Three Jewish Families Settle In Arab Neighborhood

The Washington Post

Protected by scores of heavily armed police, three Jewish families settled into an Arab neighborhood of East Jerusalem Monday, stirring outrage among Palestinians who see their presence as a betrayal of the Oslo peace accords. The move sparked fears of a new crisis in Palestinian-Israeli relations just days after the departure of Secretary of State Madeleine K. Albright. The Israeli Jews moved into homes purchased from Arabs by Irving Moskowitz, a wealthy Miami developer who plans to build a Jewish housing complex on the hilltop known as Ras Amoud, which is situated between Jerusalem's Old City and the massive Jewish burial site on the Mount of Olives.

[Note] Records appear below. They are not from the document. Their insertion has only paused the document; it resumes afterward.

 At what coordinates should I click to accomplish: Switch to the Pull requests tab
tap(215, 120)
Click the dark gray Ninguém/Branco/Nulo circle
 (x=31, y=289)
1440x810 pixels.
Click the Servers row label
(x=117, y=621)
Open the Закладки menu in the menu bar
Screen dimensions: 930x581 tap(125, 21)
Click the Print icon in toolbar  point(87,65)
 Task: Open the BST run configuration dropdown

The controversy over the new arrivals, whose neighbors greeted them late Sunday night with curses and showers of stones, erupted just as some had dared hope that relations between Israel and the Palestinians might finally be on the mend. Amid signs that the Palestinian Authority, with Albright's prodding, has begun to cooperate with Israel on security matters, the Jewish state Monday eased travel restrictions on Palestinians stemming from suicide bombings in Jerusalem in July and earlier this month that killed 20 victims.

Citing national security, Prime Minister Benjamin Netanyahu '75 has said publicly that he will not allow Moskowitz to proceed with the new development, a pledge he reiterated Monday. But Israeli officials said Netanyahu has no legal authority to evict the new tenants from homes purchased legally by Moskowitz from willing Arab sellers.

Call for Review of Tianamen Crackdown Stirs Up China

Los Angeles Times

The political ghost who surfaced to haunt the key national Communist Party congress here Monday reminded everyone that the memory of the army's brutal crackdown in Tiananmen Square eight years ago has not been erased.

At the center of the controversy - just as he was in 1989 - is former Communist Party secretary general Zhao Ziyang. A letter purportedly written by Zhao, an avid reformer who was removed from the party's top position after he opposed using the army to crush the Tiananmen student demonstrations, appeared in Hong Kong newspapers Monday and quickly made the rounds of the capital, stirring up the tightly controlled 15th party congress.

The typed three-page letter called for a "reassessment" of the June 4, 1989, incident in which army tanks and soldiers killed hundreds civilians. "While the military suppression calmed the situation down," the letter stated, "we cannot but say that the people, the army, the party and government and our country all paid a great price."